[PROVIDED INFORMATION]:
● ● ● ● ● ● ●
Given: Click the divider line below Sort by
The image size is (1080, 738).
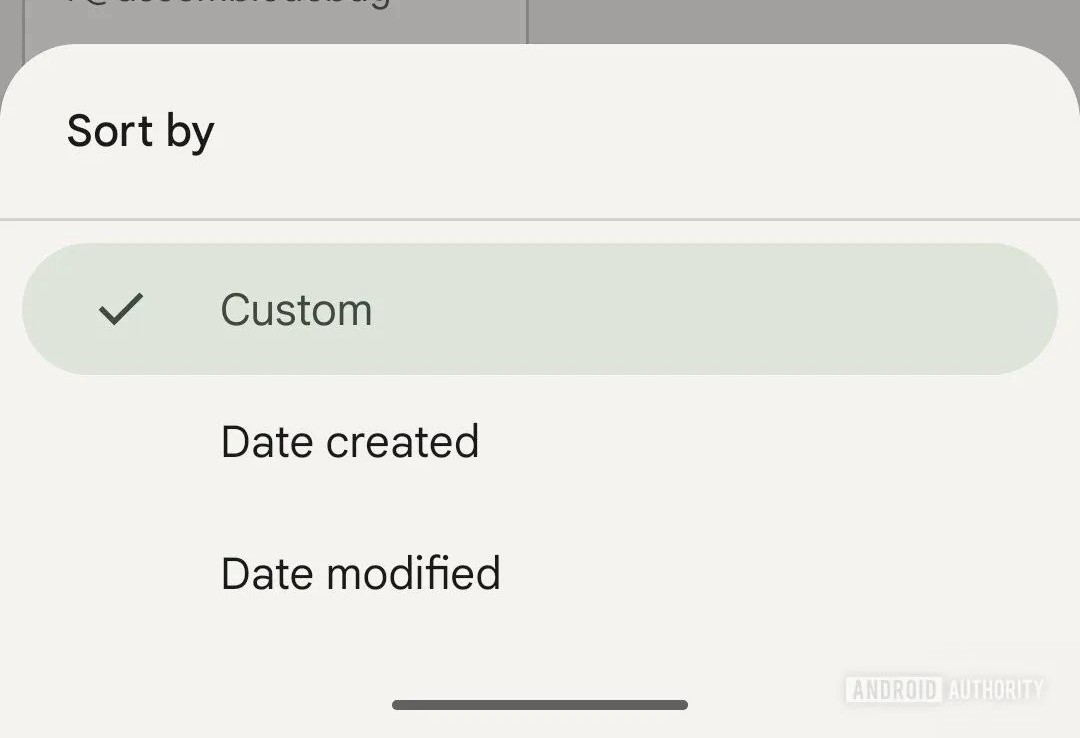Looking at the screenshot, I should point(540,218).
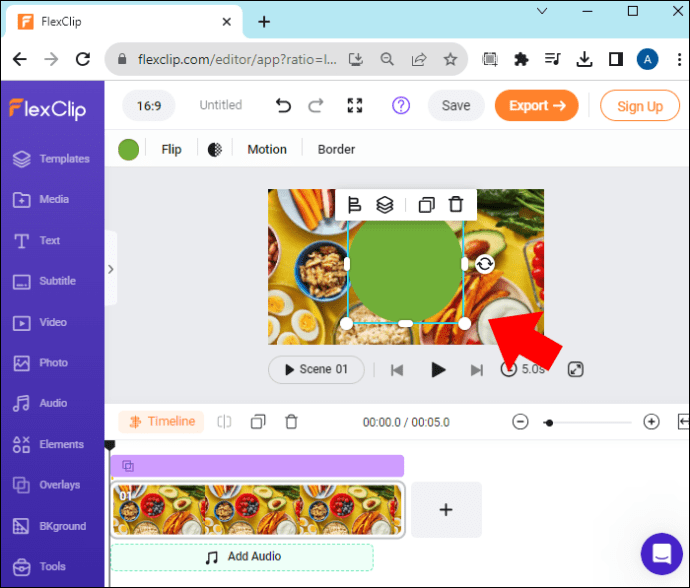Click the orange Export button

click(536, 106)
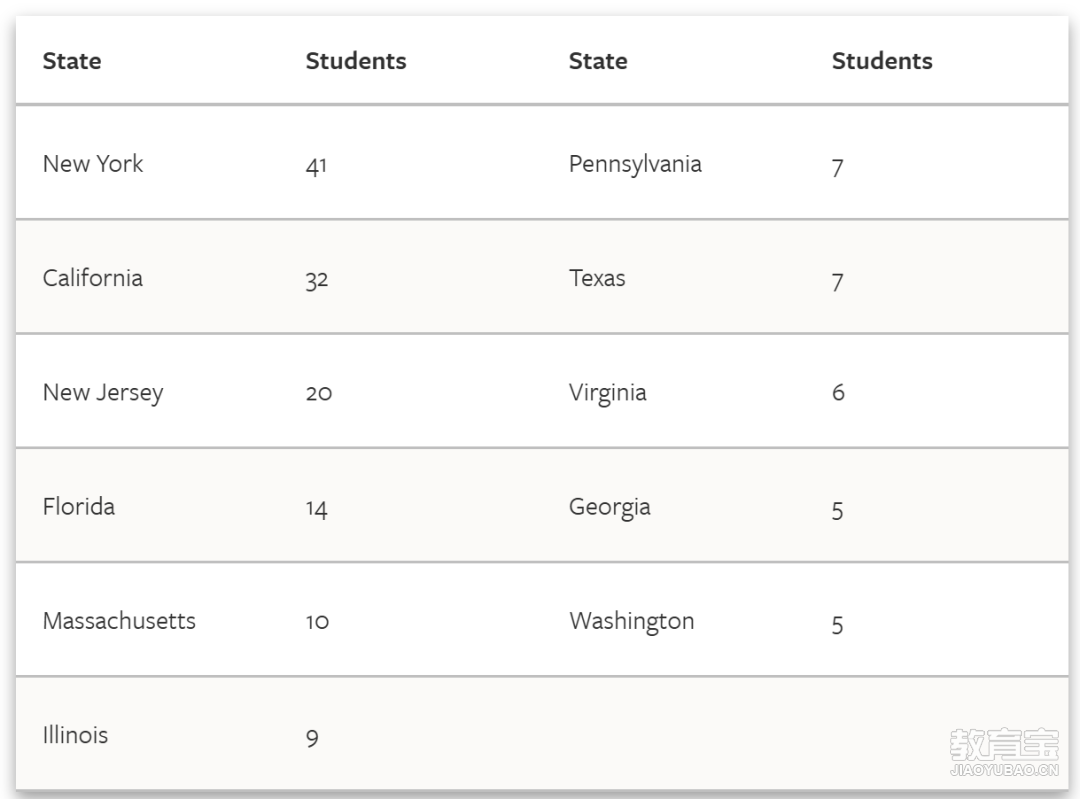Viewport: 1080px width, 799px height.
Task: Select the Georgia table cell
Action: pyautogui.click(x=610, y=506)
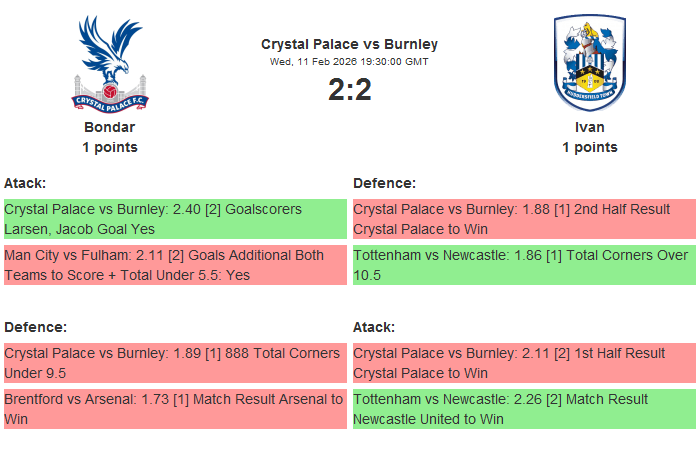Select the Bondar player name
The width and height of the screenshot is (700, 460).
pos(109,127)
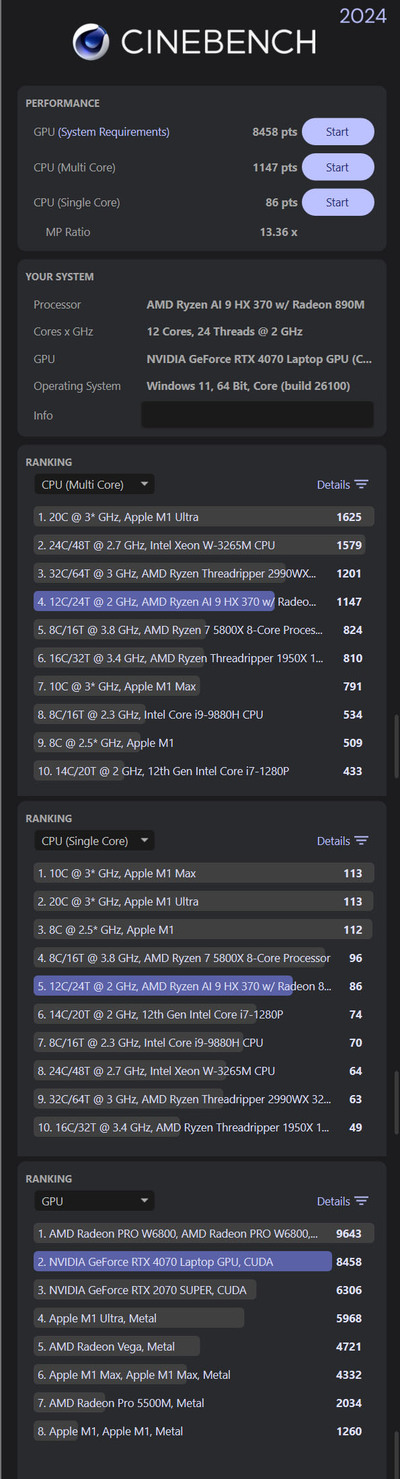Select the Apple M1 Ultra multi-core entry
Screen dimensions: 400x1479
[204, 517]
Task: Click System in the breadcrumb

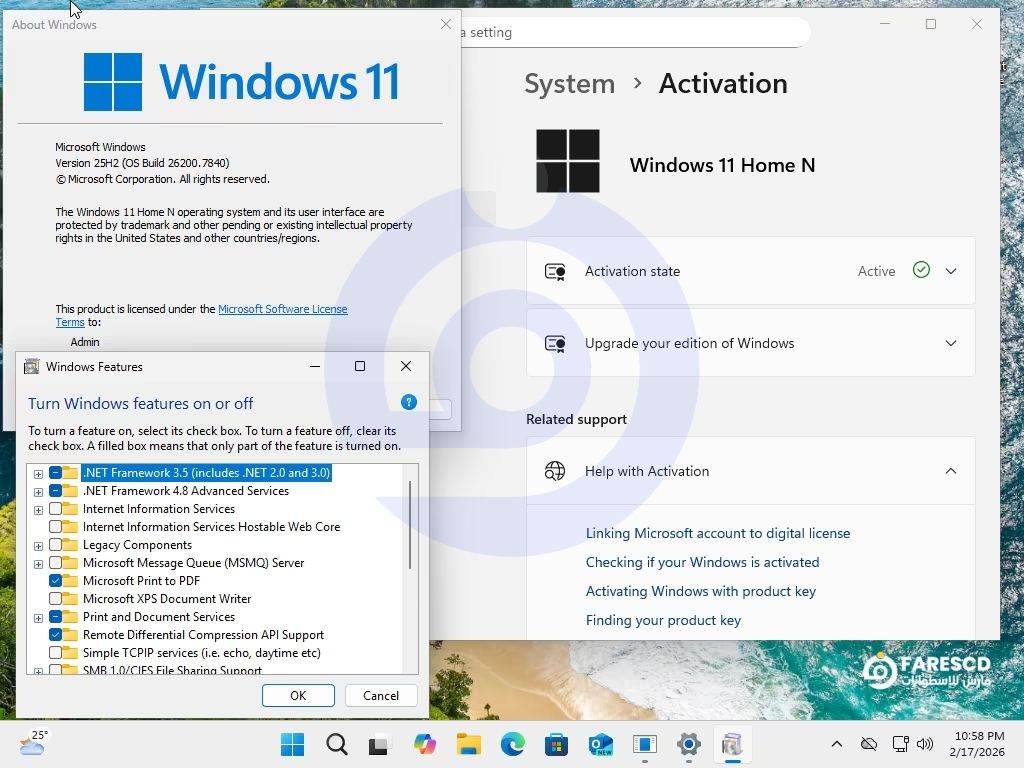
● ● ● ● ● ● ●
[TASK STATEMENT]: Word for word, print every record, and leave out any picture.

[SOLUTION FOR THIS PROBLEM]:
Given: Click the divider line below Sort by
The image size is (1080, 738).
Looking at the screenshot, I should point(540,218).
Click the orange Export button

click(536, 106)
Viewport: 1080px width, 799px height.
Task: Select the Georgia table cell
Action: pyautogui.click(x=610, y=506)
Select the Bondar player name
The width and height of the screenshot is (700, 460).
pos(109,127)
Select the Apple M1 Ultra multi-core entry
Screen dimensions: 400x1479
[204, 517]
Task: Click System in the breadcrumb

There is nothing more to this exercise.